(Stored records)
__________________________________________________

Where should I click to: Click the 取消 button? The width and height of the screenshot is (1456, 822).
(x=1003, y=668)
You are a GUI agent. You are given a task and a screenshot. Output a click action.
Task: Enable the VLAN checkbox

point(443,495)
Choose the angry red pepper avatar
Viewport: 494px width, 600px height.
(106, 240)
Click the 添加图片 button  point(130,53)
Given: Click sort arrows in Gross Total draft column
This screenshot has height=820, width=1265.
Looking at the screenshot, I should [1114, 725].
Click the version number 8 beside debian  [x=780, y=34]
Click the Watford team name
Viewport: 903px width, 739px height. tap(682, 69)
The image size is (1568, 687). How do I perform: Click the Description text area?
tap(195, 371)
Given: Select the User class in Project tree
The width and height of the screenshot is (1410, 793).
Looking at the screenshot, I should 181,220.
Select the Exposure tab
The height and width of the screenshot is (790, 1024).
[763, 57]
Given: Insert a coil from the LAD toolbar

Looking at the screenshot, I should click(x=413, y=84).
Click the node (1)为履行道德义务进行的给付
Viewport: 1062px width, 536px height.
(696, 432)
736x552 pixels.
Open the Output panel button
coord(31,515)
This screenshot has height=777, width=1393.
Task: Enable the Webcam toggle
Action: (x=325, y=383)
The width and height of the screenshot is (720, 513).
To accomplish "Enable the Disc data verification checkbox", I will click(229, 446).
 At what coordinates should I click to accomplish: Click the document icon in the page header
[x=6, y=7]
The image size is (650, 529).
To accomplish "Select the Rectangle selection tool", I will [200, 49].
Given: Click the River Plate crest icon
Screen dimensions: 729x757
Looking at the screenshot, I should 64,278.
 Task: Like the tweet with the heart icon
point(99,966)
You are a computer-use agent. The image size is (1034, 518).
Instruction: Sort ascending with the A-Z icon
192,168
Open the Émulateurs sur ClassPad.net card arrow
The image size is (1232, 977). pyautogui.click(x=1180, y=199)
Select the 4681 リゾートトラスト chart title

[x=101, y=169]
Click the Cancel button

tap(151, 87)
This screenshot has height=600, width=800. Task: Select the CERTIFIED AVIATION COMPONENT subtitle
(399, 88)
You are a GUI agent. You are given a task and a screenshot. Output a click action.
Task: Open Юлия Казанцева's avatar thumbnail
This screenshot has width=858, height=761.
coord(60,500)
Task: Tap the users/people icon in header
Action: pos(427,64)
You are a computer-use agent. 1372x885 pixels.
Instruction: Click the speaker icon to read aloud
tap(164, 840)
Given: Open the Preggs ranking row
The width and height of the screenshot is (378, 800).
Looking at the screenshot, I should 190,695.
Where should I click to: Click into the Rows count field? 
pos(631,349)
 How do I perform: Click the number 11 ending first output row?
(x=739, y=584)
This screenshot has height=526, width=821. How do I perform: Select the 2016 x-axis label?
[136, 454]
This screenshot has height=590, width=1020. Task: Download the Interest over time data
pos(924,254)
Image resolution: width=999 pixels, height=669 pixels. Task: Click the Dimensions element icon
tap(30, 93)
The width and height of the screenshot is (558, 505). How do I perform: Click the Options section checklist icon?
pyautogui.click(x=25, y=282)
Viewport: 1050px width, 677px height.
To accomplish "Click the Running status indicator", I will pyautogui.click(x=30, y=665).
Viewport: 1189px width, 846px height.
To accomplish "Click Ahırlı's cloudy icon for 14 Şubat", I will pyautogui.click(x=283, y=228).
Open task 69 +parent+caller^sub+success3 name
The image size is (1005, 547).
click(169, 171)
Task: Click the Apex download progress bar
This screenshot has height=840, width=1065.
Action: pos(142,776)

__________________________________________________

= Work required =
Make an exact copy of all the data.

= Answer space =
Where should I click to: Click the 取消 button? The width and height of the screenshot is (1456, 822).
(x=1003, y=668)
You are a GUI agent. You are given a task and a screenshot. Output a click action.
Task: Enable the VLAN checkbox

point(443,495)
Choose the angry red pepper avatar
Viewport: 494px width, 600px height.
(106, 240)
Click the 添加图片 button  point(130,53)
Given: Click sort arrows in Gross Total draft column
This screenshot has height=820, width=1265.
Looking at the screenshot, I should [1114, 725].
Click the version number 8 beside debian  [x=780, y=34]
Click the Watford team name
Viewport: 903px width, 739px height. tap(682, 69)
The image size is (1568, 687). How do I perform: Click the Description text area?
tap(195, 371)
Given: Select the User class in Project tree
The width and height of the screenshot is (1410, 793).
Looking at the screenshot, I should 181,220.
Select the Exposure tab
The height and width of the screenshot is (790, 1024).
[763, 57]
Given: Insert a coil from the LAD toolbar

Looking at the screenshot, I should click(x=413, y=84).
Click the node (1)为履行道德义务进行的给付
Viewport: 1062px width, 536px height.
(696, 432)
736x552 pixels.
Open the Output panel button
coord(31,515)
This screenshot has height=777, width=1393.
Task: Enable the Webcam toggle
Action: (x=325, y=383)
The width and height of the screenshot is (720, 513).
To accomplish "Enable the Disc data verification checkbox", I will click(229, 446).
 At what coordinates should I click to accomplish: Click the document icon in the page header
[x=6, y=7]
The image size is (650, 529).
To accomplish "Select the Rectangle selection tool", I will [200, 49].
Given: Click the River Plate crest icon
Screen dimensions: 729x757
Looking at the screenshot, I should 64,278.
 Task: Like the tweet with the heart icon
point(99,966)
You are a computer-use agent. The image size is (1034, 518).
Instruction: Sort ascending with the A-Z icon
192,168
Open the Émulateurs sur ClassPad.net card arrow
The image size is (1232, 977). pyautogui.click(x=1180, y=199)
Select the 4681 リゾートトラスト chart title

[x=101, y=169]
Click the Cancel button

tap(151, 87)
This screenshot has height=600, width=800. Task: Select the CERTIFIED AVIATION COMPONENT subtitle
(399, 88)
You are a GUI agent. You are given a task and a screenshot. Output a click action.
Task: Open Юлия Казанцева's avatar thumbnail
This screenshot has width=858, height=761.
coord(60,500)
Task: Tap the users/people icon in header
Action: pos(427,64)
You are a computer-use agent. 1372x885 pixels.
Instruction: Click the speaker icon to read aloud
tap(164, 840)
Given: Open the Preggs ranking row
The width and height of the screenshot is (378, 800).
Looking at the screenshot, I should 190,695.
Where should I click to: Click into the Rows count field? 
pos(631,349)
 How do I perform: Click the number 11 ending first output row?
(x=739, y=584)
This screenshot has height=526, width=821. How do I perform: Select the 2016 x-axis label?
[136, 454]
This screenshot has height=590, width=1020. Task: Download the Interest over time data
pos(924,254)
Image resolution: width=999 pixels, height=669 pixels. Task: Click the Dimensions element icon
tap(30, 93)
The width and height of the screenshot is (558, 505). How do I perform: Click the Options section checklist icon?
pyautogui.click(x=25, y=282)
Viewport: 1050px width, 677px height.
To accomplish "Click the Running status indicator", I will pyautogui.click(x=30, y=665).
Viewport: 1189px width, 846px height.
To accomplish "Click Ahırlı's cloudy icon for 14 Şubat", I will pyautogui.click(x=283, y=228).
Open task 69 +parent+caller^sub+success3 name
The image size is (1005, 547).
click(169, 171)
Task: Click the Apex download progress bar
This screenshot has height=840, width=1065.
Action: pos(142,776)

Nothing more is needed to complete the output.